Friday, January 22, 2021

Me Before You...

 



     Before I've met you, my world was torn apart and i was alone. Alone with my darkened soul, i used to cried at night.

     All my hopes of future lies in a paper, written by a pencil. As it was erased slowly, my eyes grows dim and my soul departed from my body.

      I lived in a void where I'd  shouted for help. And no help came in my aid. So sorely did i feel defeated in life, i didn't know who i was anymore.

      Apart of my died that day, when my dreams was rudely shattered. And now, i felt those words of King Solomon -

      Ecclesiastes 1:13-15 - this sore travail hath God given to the sons of man to be exercised therewith. I have seen all the works that are done under the sun; and, behold, all [is] vanity and vexation of spirit.

     Like him, i found that laughter is madness and all the mirth and pleasures are nothing but an endless pit of wanting.

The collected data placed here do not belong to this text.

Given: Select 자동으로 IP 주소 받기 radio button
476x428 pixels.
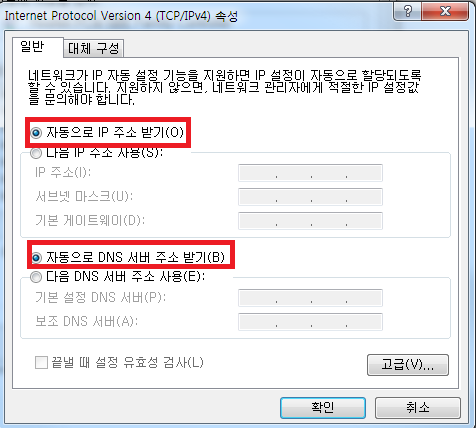Looking at the screenshot, I should point(36,133).
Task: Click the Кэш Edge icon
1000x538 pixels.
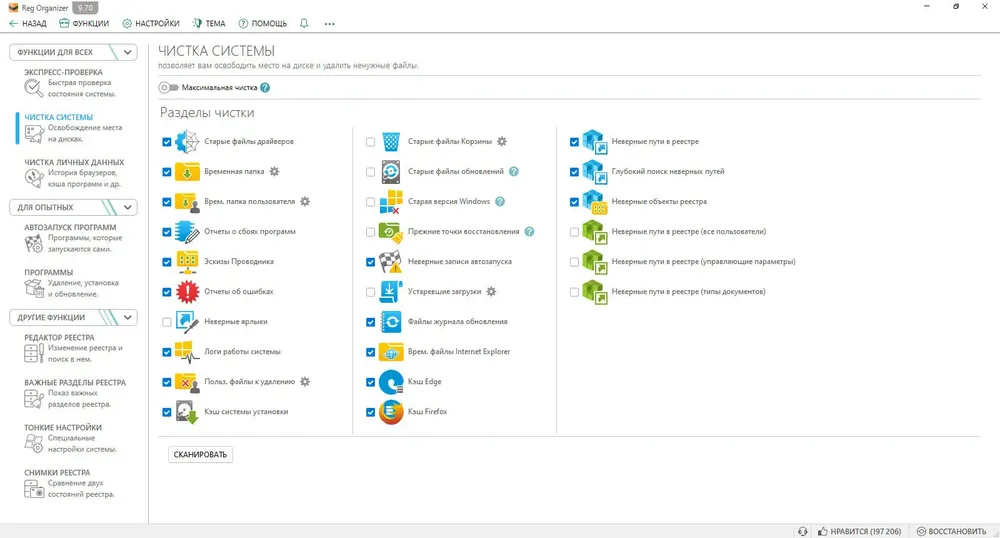Action: (x=391, y=382)
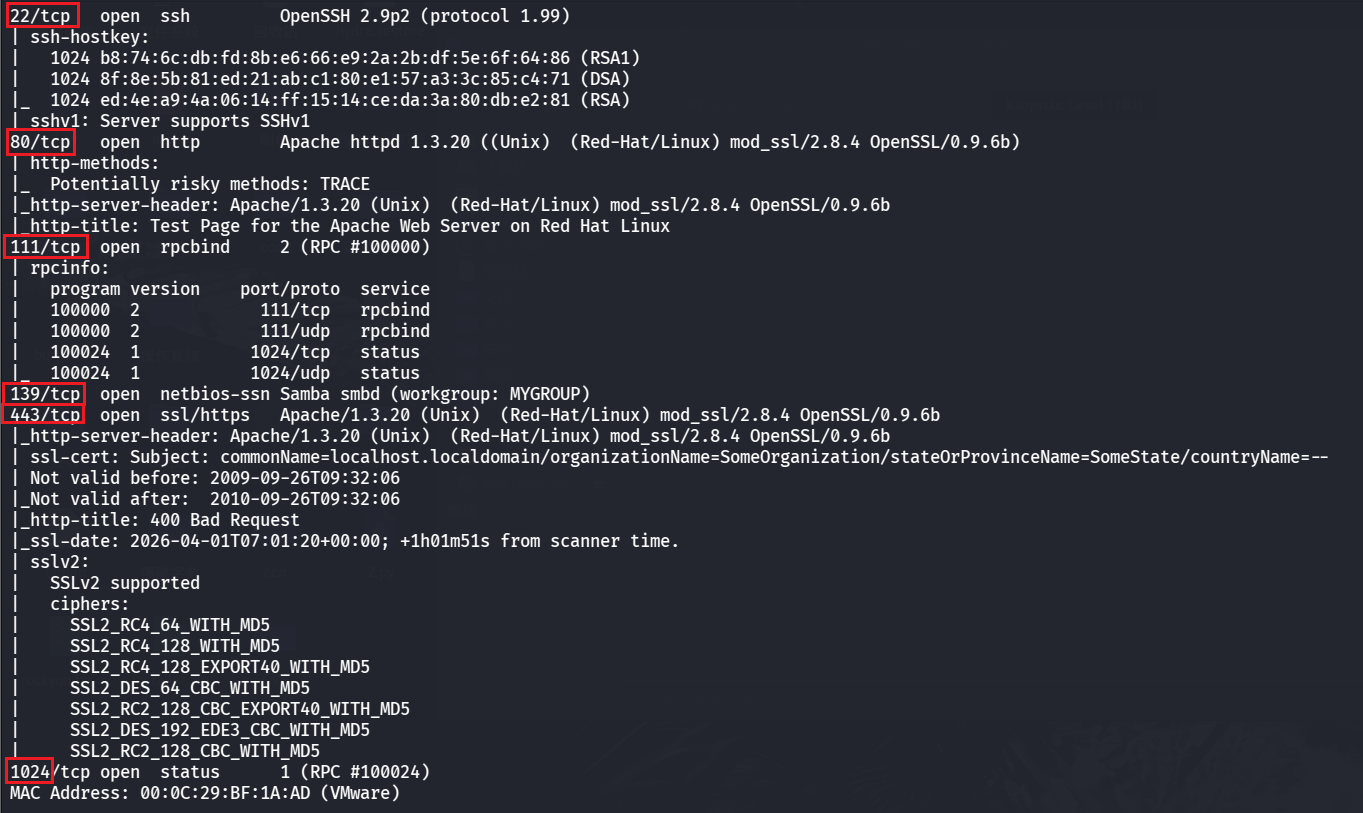Image resolution: width=1363 pixels, height=813 pixels.
Task: Click the highlighted 1024 port number
Action: (x=29, y=772)
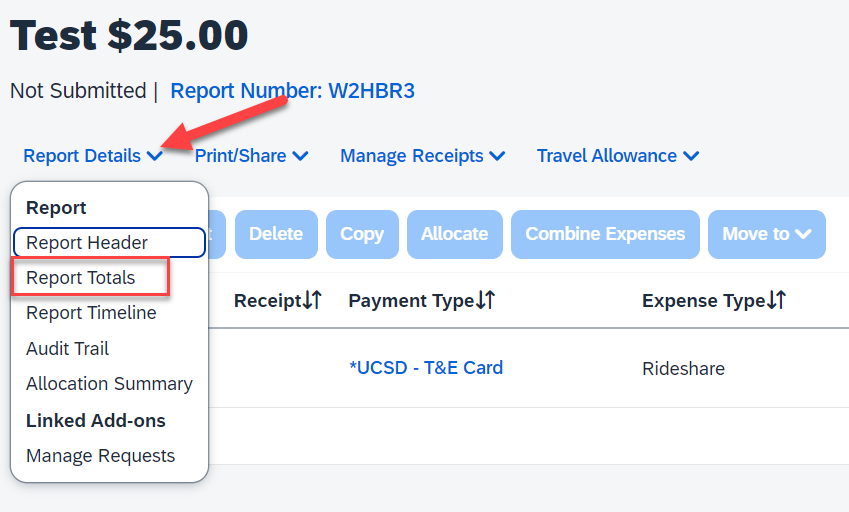The height and width of the screenshot is (512, 849).
Task: Open Allocation Summary menu item
Action: (109, 384)
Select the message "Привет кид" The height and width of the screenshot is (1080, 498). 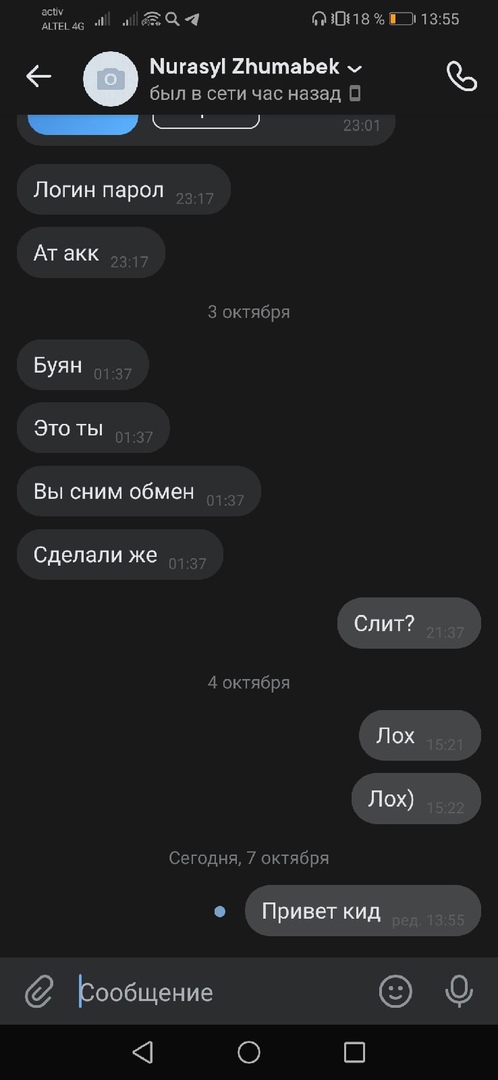point(362,911)
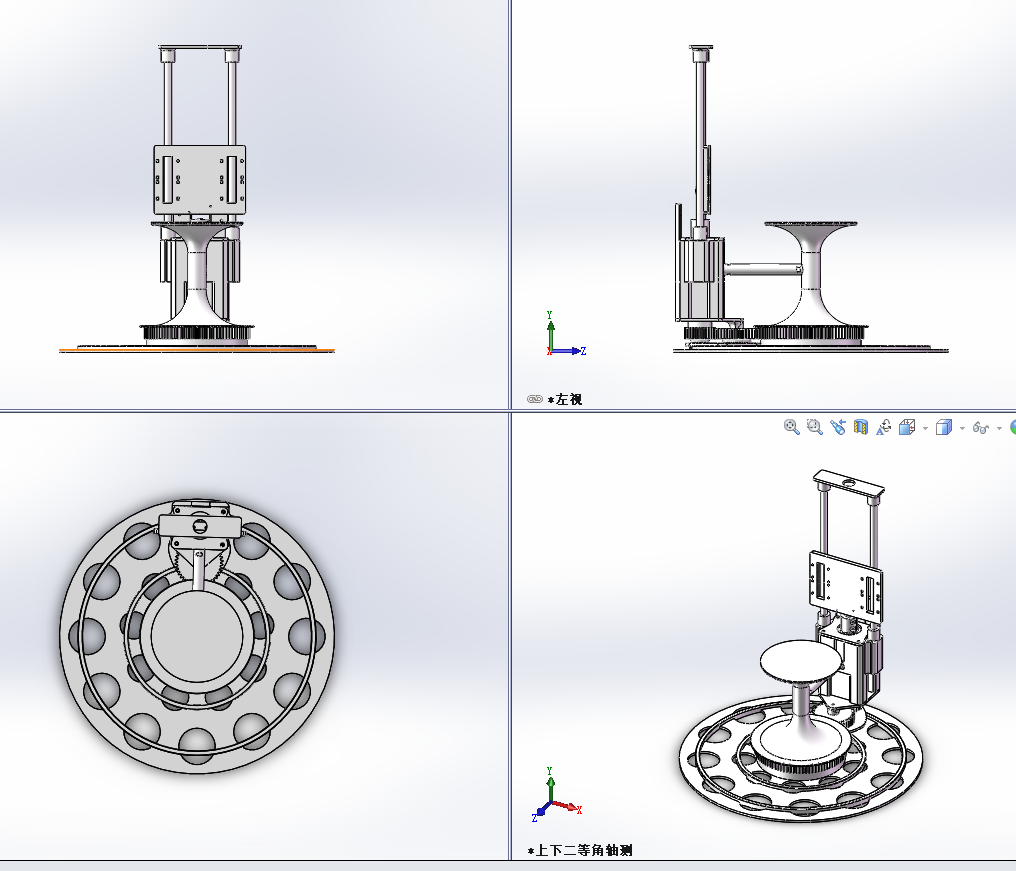Open the View Orientation cube icon
Viewport: 1016px width, 871px height.
click(x=906, y=426)
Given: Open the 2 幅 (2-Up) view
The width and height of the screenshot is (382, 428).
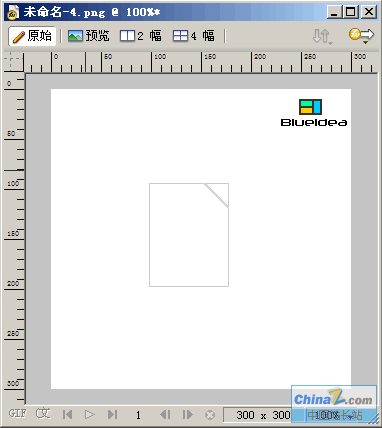Looking at the screenshot, I should coord(141,36).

      Like a puff of smoke, i was ready to blow off into the horizon and steam no more. But fate has contradicted me so rudely.

     And then i met you. A maiden so versified in nature, you'd allured my non-judgemental mind. Then, out of the blue, you'd made me laugh!

     A laugh of joy! Somewhere in my mind, kept hidden by my blackened soul, a single ray of lights still shines!

      After a threesome week, that ray of lights became a radiant rainbow on a cloudy sky, a glory from above. Then i fell facedown and a gentle voice ushered a words -

     You are tormented enough. Too much toil had ridden you down. Now, be a man and get up. For you are beautiful like the sun set forth from the east.

     How can you lit a candle in my heart that's so dark, no one could found its entrance, i know not. Still, i am a man whose conscience hath a thousand several tongues, and every tongue brings in a several tale.

     How can a woman understand me? For there's many a man has more hair than wit and among them i count not myself. But how can i escaped from that very thing that chain my life to abyss?

     Alas! Love to faults is always blind, always is to joy inclined. Lawless, winged, and unconfined, and breaks all chains from every mind, so does my Shakespeare spoke!

    And so you kindle fire with snow, as seek to quench the fire of love with words. The very thing that destroyed me is, shamelessly, the very thing that made me whole again.

     And thus, this mortal life sucks. And I've  wasted time, and now doth time waste me along the shore of an endless ocean where time cease to exist!